Il s’agit des dépenses effectuées au profit de la santé, de la protection sociale et des diverses catégories d’enseignement. La situation d’exécution des dépenses des secteurs de pauvreté se présente comme suit :

Les dépenses de personnel prévues au budget pour 37,8 milliards de F CFA ont connu un faible niveau d’exécution à 22%, soit 8,2 milliards de F CFA à fin juin 2010. Ce taux ne reflète pas la réalité car une partie des effectifs prévus n’émarge pas au niveau des sous secteurs pauvreté mais à la coordination du secteur comme par exemple au secteur 4 «enseignement, formation et recherche» où la plus importante partie des effectifs se retrouve à la coordination.

Les prévisions des dépenses de fonctionnement s’élèvent à 3,5 milliards de F CFA et sont exécutées à un taux de 31%, soit 1,1 milliards de F CFA à fin juin 2010.

Prévues pour 17,5 milliards de F CFA, les dépenses de transferts présentent un taux élevé d’exécution à 64% soit 9,9 milliards de F CFA. Cette situation laisse prévoir un dépassement à fin décembre 2010. Il s’agit des transferts au profit de l’enseignement du 1er degré du secteur public et du confessionnel.

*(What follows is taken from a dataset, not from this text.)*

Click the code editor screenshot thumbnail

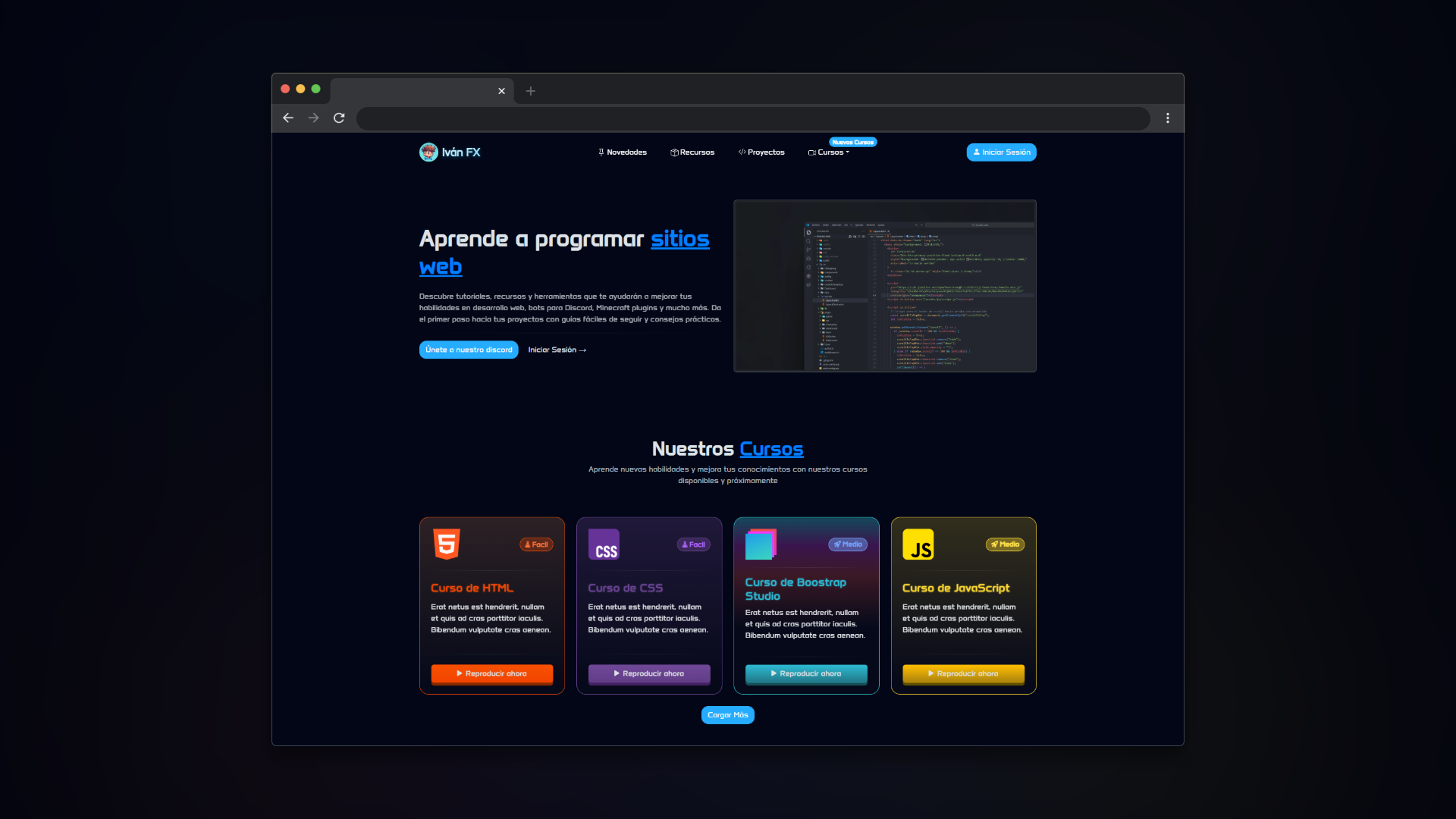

Les dépenses d’investissement sont prévues à 13,4 milliards de F CFA et indiquent un très faible taux d’exécution à 2% soit 0,3 milliard de F CFA. Ce taux ne prend pas en compte les investissements financés sur ressources extérieures. Il faut signaler que l’exécution de ces dépenses n’a repris qu’à partir de mi-juin après une suspension pour des réaménagements du Budget 2010.